# Stored records:

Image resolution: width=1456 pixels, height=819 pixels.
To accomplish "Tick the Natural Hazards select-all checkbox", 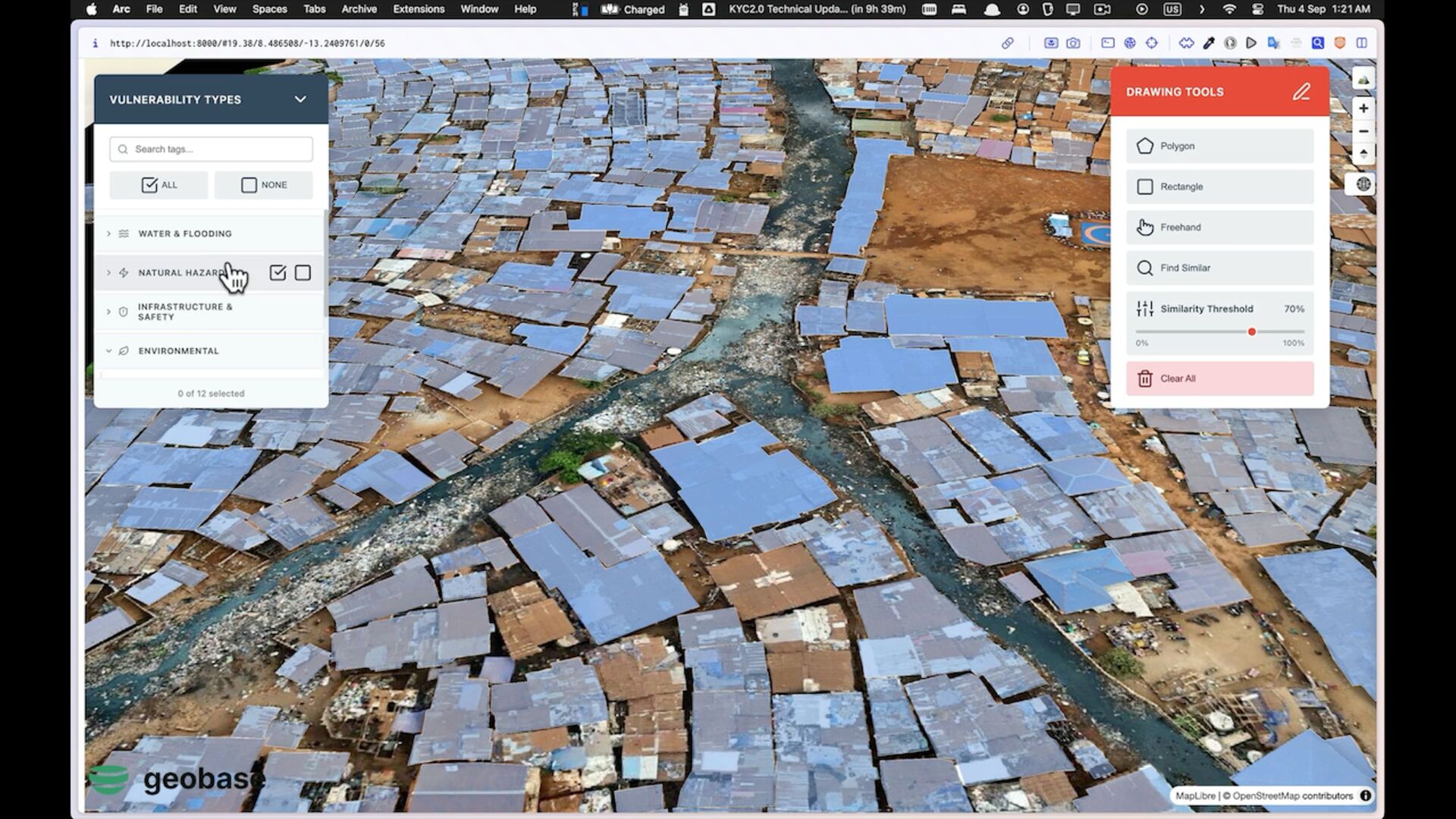I will coord(278,273).
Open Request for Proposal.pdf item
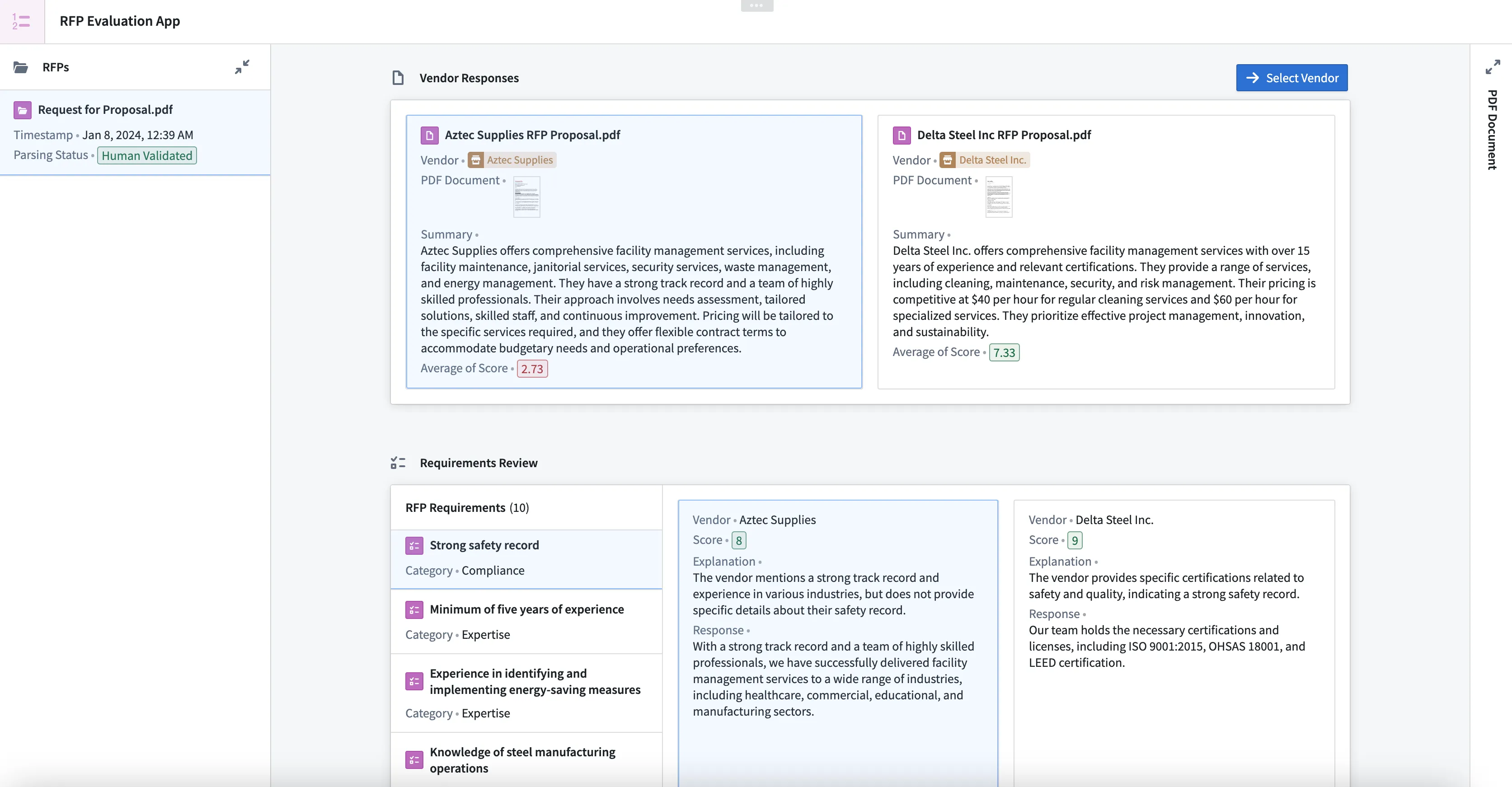1512x787 pixels. (x=105, y=110)
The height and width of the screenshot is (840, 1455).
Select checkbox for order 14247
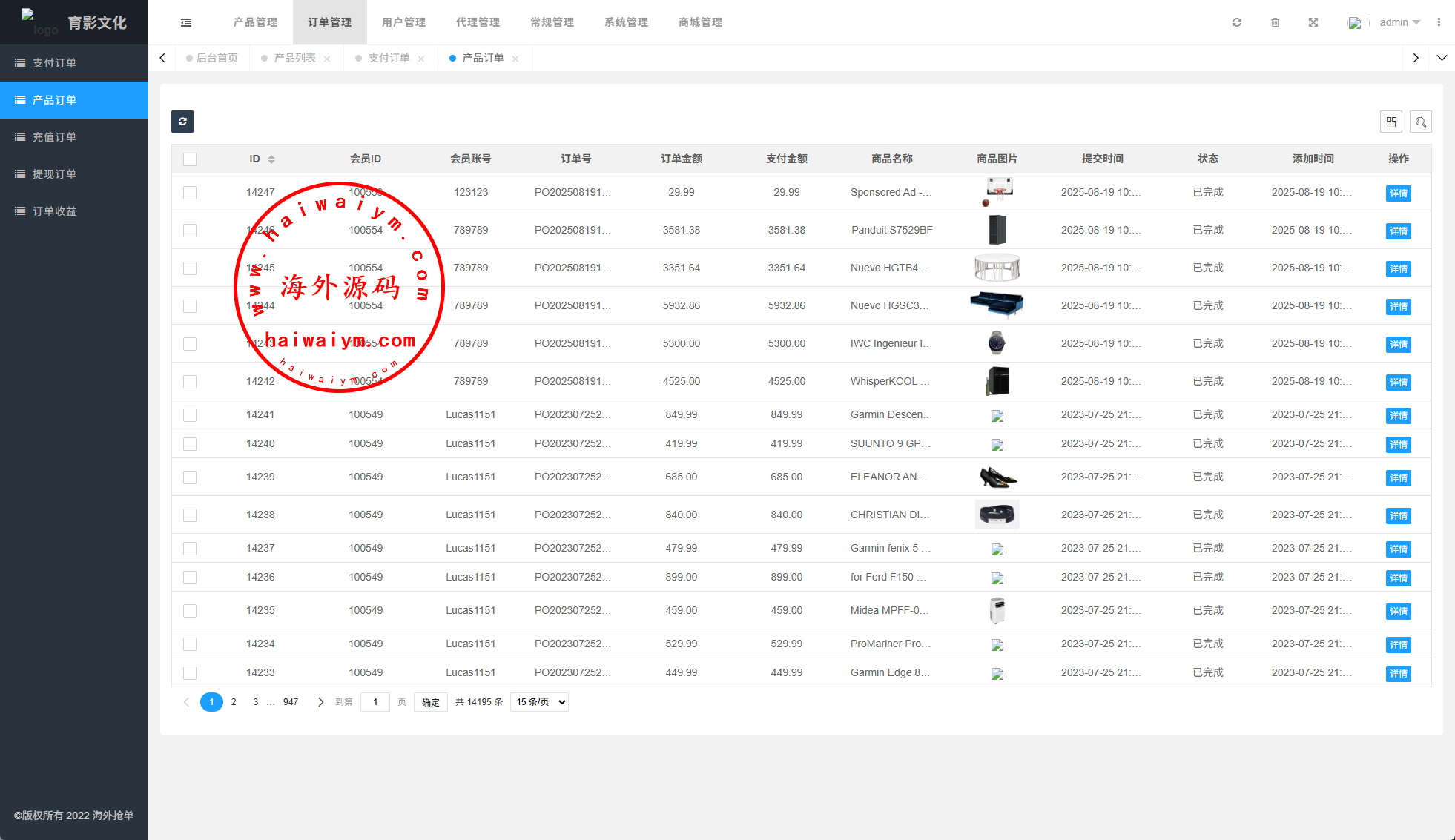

# What needs to be done:
Print exactly the lines between the line containing "The height and" and the last line of the entries above, including both, and nothing besides; skip the pictures.

# Result:
The height and width of the screenshot is (840, 1455).
Select checkbox for order 14247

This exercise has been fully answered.